Who could pass up “Best Place to Get High When You’re Dying” (given to Stir It Up Cannabis Coffeehouse) for something as drab as “Best Place to Get Tested for STDs” or “Best Youth Education and Outreach”? If the Reader lists “Best Heart Recovery Program” and “Best Mental Health Program” under options for “Goods and Services”, where was “Best GLBT Outreach Services” or “Best HIV/AIDS Outreach”?
Holman, who keeps a low profile in the San Diego community in general, declined to be interviewed by the Gay & Lesbian Times for this article, as did Grimm.
Meanwhile, Holman has been quoted as finding our city’s conservative Union-Tribune as too liberal, an unusual position for the publisher of any city’s “alternative” weekly to take. An article published online in Dittohead, a conservative news posting, after the Union-Tribune fired right-wing columnist Marc Morano in August 2003, praised Holman, saying: “Jim Holman, who is the editor of the weekly San Diego Reader, has written about the Union-Tribune’s liberal shift. Holman said, ‘It is not a big surprise’ that Thomas’s column was dropped because he believes the paper’s editorial stance has become increasingly ‘more anti-family, pro-abortion and pro-homosexual.’ Holman said that while the paper still endorses many Republican candidates, the staff tends to be GOP ‘social liberals’.”
In a February 1995 article in the Gay & Lesbian Times Holman confirmed for the GLBT community the reasons they may find their community somewhat invisible in the pages of the Reader. “‘The reason we don’t run [gay-friendly] ads is me,’” Holman said at the time. “‘… I don’t want to encourage gay relationships. I don’t want to be an agent for that. … This [banning gay ads] is a moral decision on behalf of myself. It was my decision not to be an agent for immoral behavior.’” The article did assert that the Reader runs fair articles on the GLBT community and its politics, some written by openly gay writers and reporters on staff.
***
WHAT IS REQUIRED: Can you repeat everything in the article on the San Diego Reader from "Holman, who keeps" down to "as did Grimm.", word for word? The lines after this article are separate material.
***
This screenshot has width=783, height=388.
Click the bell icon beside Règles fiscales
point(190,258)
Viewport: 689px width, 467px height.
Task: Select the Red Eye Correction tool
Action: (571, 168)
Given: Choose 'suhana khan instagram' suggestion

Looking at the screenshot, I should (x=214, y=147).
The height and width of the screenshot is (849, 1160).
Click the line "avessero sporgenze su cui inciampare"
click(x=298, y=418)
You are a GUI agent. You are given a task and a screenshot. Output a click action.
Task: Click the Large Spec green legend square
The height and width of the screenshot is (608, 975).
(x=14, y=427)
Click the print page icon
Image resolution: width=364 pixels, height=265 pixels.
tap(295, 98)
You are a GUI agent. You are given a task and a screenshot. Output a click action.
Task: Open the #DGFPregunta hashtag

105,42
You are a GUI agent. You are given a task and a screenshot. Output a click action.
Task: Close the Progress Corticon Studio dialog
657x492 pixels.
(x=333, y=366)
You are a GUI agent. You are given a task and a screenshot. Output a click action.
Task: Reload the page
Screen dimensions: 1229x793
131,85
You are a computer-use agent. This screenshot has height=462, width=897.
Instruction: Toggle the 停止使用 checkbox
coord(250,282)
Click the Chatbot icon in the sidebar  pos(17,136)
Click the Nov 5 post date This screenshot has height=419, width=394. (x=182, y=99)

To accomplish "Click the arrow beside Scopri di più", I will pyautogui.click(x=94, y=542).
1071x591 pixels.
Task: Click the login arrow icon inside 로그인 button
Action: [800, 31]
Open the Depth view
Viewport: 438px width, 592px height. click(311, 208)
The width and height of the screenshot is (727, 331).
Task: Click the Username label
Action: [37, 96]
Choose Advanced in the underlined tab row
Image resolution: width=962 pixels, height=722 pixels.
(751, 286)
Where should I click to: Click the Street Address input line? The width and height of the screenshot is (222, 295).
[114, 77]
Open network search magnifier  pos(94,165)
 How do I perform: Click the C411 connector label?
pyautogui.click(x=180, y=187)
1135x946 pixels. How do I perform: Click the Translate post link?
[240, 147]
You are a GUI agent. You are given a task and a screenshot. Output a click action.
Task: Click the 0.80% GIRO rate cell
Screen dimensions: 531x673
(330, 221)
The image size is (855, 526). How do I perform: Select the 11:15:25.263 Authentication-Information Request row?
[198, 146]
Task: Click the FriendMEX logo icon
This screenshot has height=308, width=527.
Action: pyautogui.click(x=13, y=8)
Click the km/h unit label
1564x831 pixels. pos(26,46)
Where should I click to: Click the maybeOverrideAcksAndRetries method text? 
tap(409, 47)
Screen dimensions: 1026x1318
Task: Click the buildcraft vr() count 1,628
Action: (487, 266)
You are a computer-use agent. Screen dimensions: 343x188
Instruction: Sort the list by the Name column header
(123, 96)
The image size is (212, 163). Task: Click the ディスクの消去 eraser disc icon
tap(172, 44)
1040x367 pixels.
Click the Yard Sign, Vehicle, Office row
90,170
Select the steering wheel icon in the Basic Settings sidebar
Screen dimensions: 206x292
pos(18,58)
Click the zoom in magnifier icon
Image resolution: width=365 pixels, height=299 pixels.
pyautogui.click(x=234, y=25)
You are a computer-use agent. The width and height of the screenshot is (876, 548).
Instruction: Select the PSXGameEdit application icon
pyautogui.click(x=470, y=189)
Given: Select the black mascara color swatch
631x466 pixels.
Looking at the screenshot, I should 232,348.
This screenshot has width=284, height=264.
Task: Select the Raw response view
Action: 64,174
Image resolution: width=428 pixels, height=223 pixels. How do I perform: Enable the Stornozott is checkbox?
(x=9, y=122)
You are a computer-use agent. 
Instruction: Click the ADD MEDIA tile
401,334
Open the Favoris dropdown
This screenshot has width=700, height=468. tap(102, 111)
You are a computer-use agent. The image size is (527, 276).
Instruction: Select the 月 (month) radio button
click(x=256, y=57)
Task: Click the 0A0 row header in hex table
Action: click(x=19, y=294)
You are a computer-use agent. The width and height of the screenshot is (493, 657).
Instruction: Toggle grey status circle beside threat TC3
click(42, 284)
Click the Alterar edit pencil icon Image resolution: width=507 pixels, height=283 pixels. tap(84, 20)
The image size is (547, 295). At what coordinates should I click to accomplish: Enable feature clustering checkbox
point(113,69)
***
TASK SOLUTION:
Holman, who keeps a low profile in the San Diego community in general, declined to be interviewed by the Gay & Lesbian Times for this article, as did Grimm.